The aim of this study is the conversion of trypsin into a copper enzyme: tyrosinase by chemical modification. Tyrosinase is a biocatalyst (EC.1.14.18.1) containing two atoms of copper per active site with monooxygenase activity. The active site of trypsin (EC 3.4.21.4), a serine protease was chemically modified by copper (Cu+2) introduced p-aminobenzamidine (pABA- Cu+2: guanidine containing schiff base metal chelate) which exhibits affinity for the carboxylate group in the active site as trypsin-like inhibitor. Trypsin and the resultant semisynthetic enzyme preparation was analysed by means of its trypsin and catechol oxidase/tyrosinase activity. After chemical modification, trypsin-pABA-Cu+2 preparation lost 63% of its trypsin activity and gained tyrosinase/catechol oxidase activity.
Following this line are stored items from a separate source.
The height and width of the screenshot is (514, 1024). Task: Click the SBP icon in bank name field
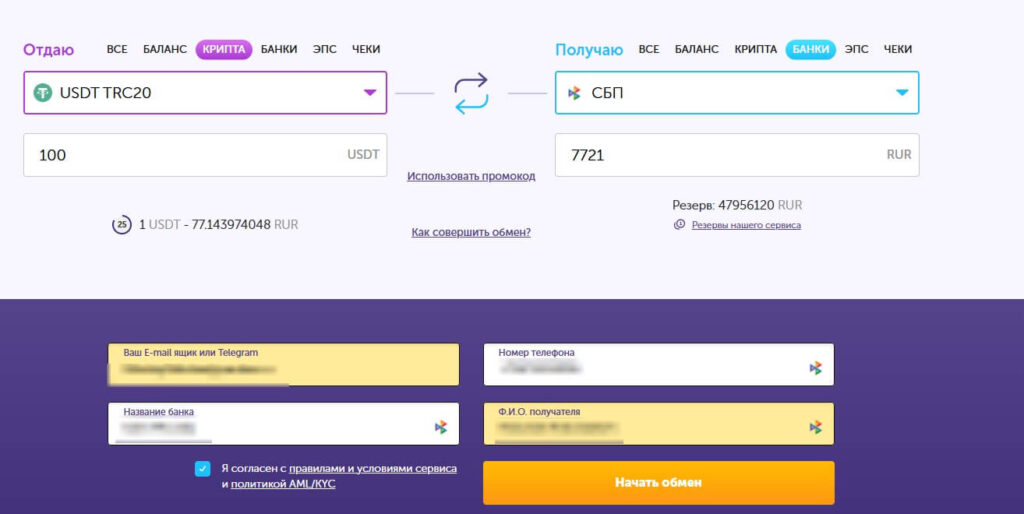pos(440,427)
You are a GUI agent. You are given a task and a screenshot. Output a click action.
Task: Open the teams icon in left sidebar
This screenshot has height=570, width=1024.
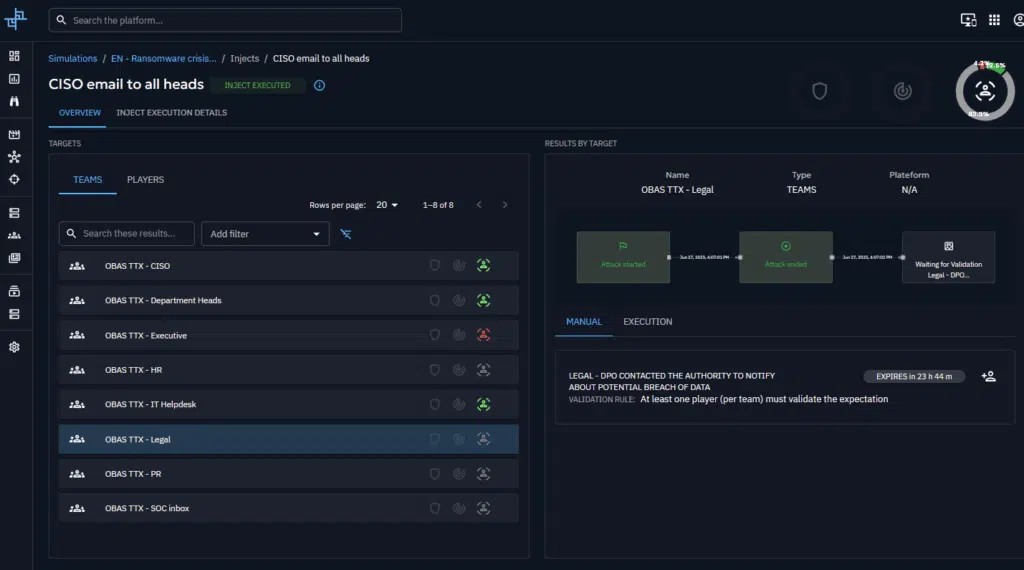tap(14, 235)
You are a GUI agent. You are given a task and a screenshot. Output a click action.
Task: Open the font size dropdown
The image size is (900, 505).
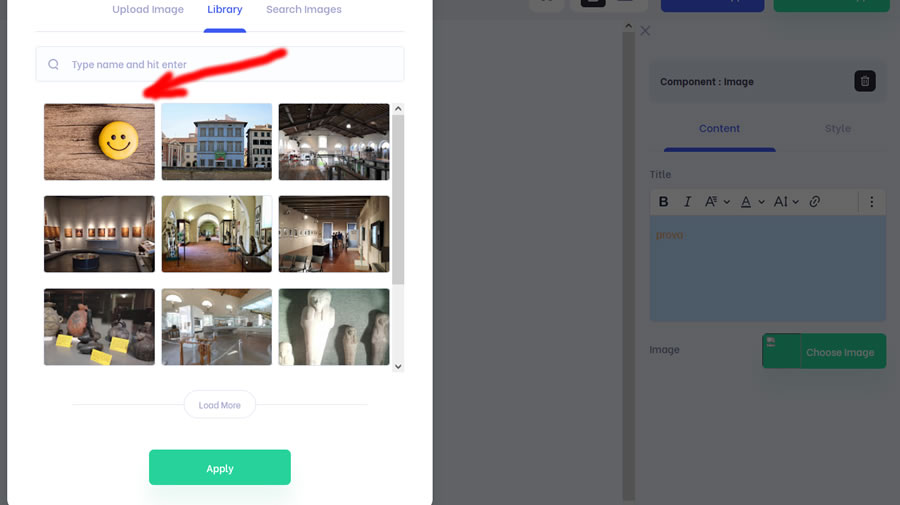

The kinetic properties (Kcat, Km, Kcat/Km), optimum pH and temperature of the trypsin-pABA-Cu+2 complex was also investigated.
Notes
*Initial Trypsin protein concentration was 0.88 mg/ml.
*0.1–1 mM BAPNA in 100 mM tris-HCl buffer (pH 7.8) at 25°C.
**0.005–0.018 mM catechol in 50 mM phosphate buffer (pH 6.5) at 20°C.